### [SUPPLIED PASSAGE]
>>>

# What's the deal with sharkfin inlays?



## twizza (Jul 10, 2014)

Am I the only one who doesn't like them?


(because he's my butler)


----------



## jc986 (Jul 10, 2014)

Everyone likes sharkfin inlays...you must be the only one.

JK of course...to each their own. Aside from Jackson though I really don't think sharkfins are all that prevalent.


----------



## haffner1 (Jul 10, 2014)

Love 'em..... but yes everyone is different. I myself somewhat despise blank boards, and I get really sick of seeing otherwise great guitars be left "incomplete" as far as I am concerned. But as with everything, if no one was buying them, then no one would be making them.


----------



## Les (Jul 10, 2014)

I think they are great on a Jackson, just like the trapezoid blocks should only be on Gibson...


----------



## Deep Blue (Jul 10, 2014)

I actually love that style of inlay, but whether they look good or not really depends on the rest of the guitar.

RG770DX inlays


----------



## TRENCHLORD (Jul 10, 2014)

I hate most inlays, except for cool inlays at the 12th only.
Small dots or diamonds are OK with me though.
shark teeth > shark fins (if I had to choose)

Some custom stuff is amazing, but few and far between IMO.


----------



## armdias (Jul 10, 2014)

Love 'em too. An those MOP on a black ebony board (Jackson SL2H)... Or the black ones on a maple board (DK2M)... Oh my...


----------



## feraledge (Jul 10, 2014)

armdias said:


> Love 'em too. An those MOP on a black ebony board (Jackson SL2H)... Or the black ones on a maple board (DK2M)... Oh my...



I prefer piranhas, but this nails it, MOP on ebony in person should sell anyone on sharkfins.


----------



## armdias (Jul 10, 2014)

feraledge said:


> I prefer piranhas, but this nails it, MOP on ebony in person should sell anyone on sharkfins.



Completely agree!


----------



## Blue1970Cutlass (Jul 10, 2014)

I'm sure you're not the only one that hates 'em...

...but I got 'fins on both my Jacksons


----------



## tedtan (Jul 10, 2014)

feraledge said:


> MOP on ebony in person should sell anyone



Not just shark fins! MOP anything on ebony in person rules!


----------



## TemjinStrife (Jul 10, 2014)

Piranha tooth inlays > sharkfins.


----------



## Konfyouzd (Jul 10, 2014)

I prefer blank boards. 

I also prefer big butts to big boobs. We all have our thing.


----------



## Leuchty (Jul 10, 2014)

Minimal inlay is best.


----------



## ZeroTolerance94 (Jul 10, 2014)

Offset dots are my favorite lol.

My Jackson has sharkfins though, and I like it


----------



## Grindspine (Jul 10, 2014)

<<<

### [SUPPLIED DATA]

>>>

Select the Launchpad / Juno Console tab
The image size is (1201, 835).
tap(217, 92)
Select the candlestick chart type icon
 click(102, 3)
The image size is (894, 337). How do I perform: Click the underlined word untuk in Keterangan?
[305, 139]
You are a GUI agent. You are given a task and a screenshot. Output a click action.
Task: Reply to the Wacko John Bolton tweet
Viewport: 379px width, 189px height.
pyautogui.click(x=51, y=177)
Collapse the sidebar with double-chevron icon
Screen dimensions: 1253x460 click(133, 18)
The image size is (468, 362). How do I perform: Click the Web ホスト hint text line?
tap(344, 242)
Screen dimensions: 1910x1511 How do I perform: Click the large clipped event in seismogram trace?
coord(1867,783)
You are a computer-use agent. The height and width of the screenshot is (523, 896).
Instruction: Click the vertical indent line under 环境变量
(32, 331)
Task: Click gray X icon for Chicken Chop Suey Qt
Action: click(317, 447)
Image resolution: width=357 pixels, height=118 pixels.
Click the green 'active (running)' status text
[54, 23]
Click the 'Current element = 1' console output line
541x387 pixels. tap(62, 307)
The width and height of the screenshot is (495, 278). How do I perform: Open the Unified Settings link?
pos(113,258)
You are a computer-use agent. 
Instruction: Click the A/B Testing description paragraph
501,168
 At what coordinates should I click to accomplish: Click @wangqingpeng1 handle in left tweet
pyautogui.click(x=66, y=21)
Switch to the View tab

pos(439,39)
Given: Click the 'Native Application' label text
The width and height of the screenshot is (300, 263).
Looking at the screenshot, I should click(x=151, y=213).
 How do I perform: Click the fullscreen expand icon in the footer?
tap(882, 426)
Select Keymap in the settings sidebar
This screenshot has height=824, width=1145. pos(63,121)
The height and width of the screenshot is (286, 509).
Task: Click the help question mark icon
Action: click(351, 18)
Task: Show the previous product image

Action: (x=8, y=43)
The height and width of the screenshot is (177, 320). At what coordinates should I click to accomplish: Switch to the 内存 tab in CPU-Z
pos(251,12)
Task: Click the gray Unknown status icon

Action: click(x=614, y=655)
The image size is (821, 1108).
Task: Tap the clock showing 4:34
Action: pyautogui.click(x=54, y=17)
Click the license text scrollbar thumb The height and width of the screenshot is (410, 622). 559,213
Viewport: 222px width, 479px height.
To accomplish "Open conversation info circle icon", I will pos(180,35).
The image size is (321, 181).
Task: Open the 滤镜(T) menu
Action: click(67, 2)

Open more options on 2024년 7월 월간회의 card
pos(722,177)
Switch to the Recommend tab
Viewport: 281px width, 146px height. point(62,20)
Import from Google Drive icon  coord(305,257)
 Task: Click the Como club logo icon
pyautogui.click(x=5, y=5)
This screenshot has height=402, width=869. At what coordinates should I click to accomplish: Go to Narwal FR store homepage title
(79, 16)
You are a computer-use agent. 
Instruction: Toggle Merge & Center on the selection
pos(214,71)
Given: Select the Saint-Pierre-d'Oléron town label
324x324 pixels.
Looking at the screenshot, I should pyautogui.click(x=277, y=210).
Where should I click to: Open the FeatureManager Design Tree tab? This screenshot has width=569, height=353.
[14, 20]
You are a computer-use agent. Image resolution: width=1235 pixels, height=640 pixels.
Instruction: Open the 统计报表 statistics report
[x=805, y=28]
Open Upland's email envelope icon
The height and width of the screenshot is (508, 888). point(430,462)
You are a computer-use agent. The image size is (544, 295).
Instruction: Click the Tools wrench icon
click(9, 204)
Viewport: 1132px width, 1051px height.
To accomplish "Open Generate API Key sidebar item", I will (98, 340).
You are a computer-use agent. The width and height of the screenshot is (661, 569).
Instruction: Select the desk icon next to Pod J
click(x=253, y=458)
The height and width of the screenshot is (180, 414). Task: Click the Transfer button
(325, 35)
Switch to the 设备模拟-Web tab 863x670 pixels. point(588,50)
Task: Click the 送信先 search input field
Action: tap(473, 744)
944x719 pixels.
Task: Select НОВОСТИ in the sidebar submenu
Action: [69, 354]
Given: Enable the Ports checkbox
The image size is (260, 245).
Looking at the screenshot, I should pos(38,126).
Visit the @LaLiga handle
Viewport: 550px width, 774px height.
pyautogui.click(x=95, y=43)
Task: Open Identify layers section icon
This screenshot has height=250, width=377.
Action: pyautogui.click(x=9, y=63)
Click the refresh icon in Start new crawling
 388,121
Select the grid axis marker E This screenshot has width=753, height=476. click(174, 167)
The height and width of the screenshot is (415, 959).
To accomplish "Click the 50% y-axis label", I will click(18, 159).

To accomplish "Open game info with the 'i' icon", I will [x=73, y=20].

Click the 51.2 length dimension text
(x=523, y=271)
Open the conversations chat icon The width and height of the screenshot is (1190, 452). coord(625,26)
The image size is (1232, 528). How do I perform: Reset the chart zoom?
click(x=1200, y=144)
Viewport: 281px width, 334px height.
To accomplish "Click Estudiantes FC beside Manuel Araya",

<<<

### [STATED GOAL A]
Answer these from the sharkfin inlay thread:
(i) Which Jackson model does armdias give as the one with MOP inlays on a black ebony board?
(ii) According to Les, which brand should trapezoid blocks only be on?
(iii) Which does TRENCHLORD pick if forced to choose between shark teeth and shark fins?
### [STATED GOAL B]
Pick up the sharkfin inlay thread where it stops and write what comes next.

### [REPLY A]
(i) The Jackson SL2H.
(ii) Gibson.
(iii) Shark teeth.

### [REPLY B]
TRENCHLORD said:


> I hate most inlays, except for cool inlays at the 12th only.
> Small dots or diamonds are OK with me though.
> shark teeth > shark fins (if I had to choose)
> 
> Some custom stuff is amazing, but few and far between IMO.


 
Pretty much all of my guitars have either pearl dots or white-silver dots.

I do like Jackson shark fins, but do not like Ibanez shark tooth inlays. I have never been huge on block/trapezoid inlays either.

B.C. Rich diamond inlays are cool on some guitars...

Other than those examples, pretty much custom inlay work is the only thing that I really take note of, I guess I just consider dots kinda standard.


----------



## MetalDaze (Jul 10, 2014)

I would take sharks over dots any day.


----------



## TheWarAgainstTime (Jul 10, 2014)

feraledge said:


> I prefer piranhas, but this nails it, MOP on ebony in person should sell anyone on sharkfins.



This.


----------



## groverj3 (Jul 10, 2014)

Not a fan of Ibanez sharkfins with the extra ridge. Not much of a fan of piranha inlays either. Jackson sharkfins are where it's at!


----------



## CrazyDean (Jul 10, 2014)

No love for Ibanez pyramids? I think the PWH Universe is my favorite.


----------



## Dooky (Jul 10, 2014)

I love sharkfin inlays on Jackson's. They will always hold a special place in my heart.


----------



## colortwelve (Jul 10, 2014)

I have a few Jacksons, only one has sharkfin inlays and incidentally it's my least favorite. I tend to prefer minimal inlays if any - I've got one with dots and one with pirhana inlays, and I much prefer the look of those.


----------



## MoshJosh (Jul 10, 2014)

dots, large dots, and offset dots are where its at (on super strats at least) but I dont mind the fin


----------



## HUGH JAYNUS (Jul 10, 2014)

i actually dont like them either. i prefer Ibanez's Shark Tooth inlay i believe their called. 



Deep Blue said:


> I actually love that style of inlay, but whether they look good or not really depends on the rest of the guitar.
> 
> RG770DX inlays



but those Piraña inlays really get my johnson throbbing with glee



TemjinStrife said:


> Piranha tooth inlays > sharkfins.


----------



## Drusas (Jul 10, 2014)

sharkfin inlays are fine, as long as they're on a jackson V or RR.


----------



## Shimme (Jul 10, 2014)

I prefer inlays on "boring" fretboards as long as they're not dots down the middle. A cool looking piece of ebony, figured or unusual fretboards though? Wouldn't dream of it.


----------



## Forkface (Jul 11, 2014)

I still firmly believe that the most metal guitar you can buy is a black jackson dinky with a reverse headstock and sharkfins


----------



## OmegaSlayer (Jul 11, 2014)

I'm fine with everything except centered dots.


----------



## groverj3 (Jul 11, 2014)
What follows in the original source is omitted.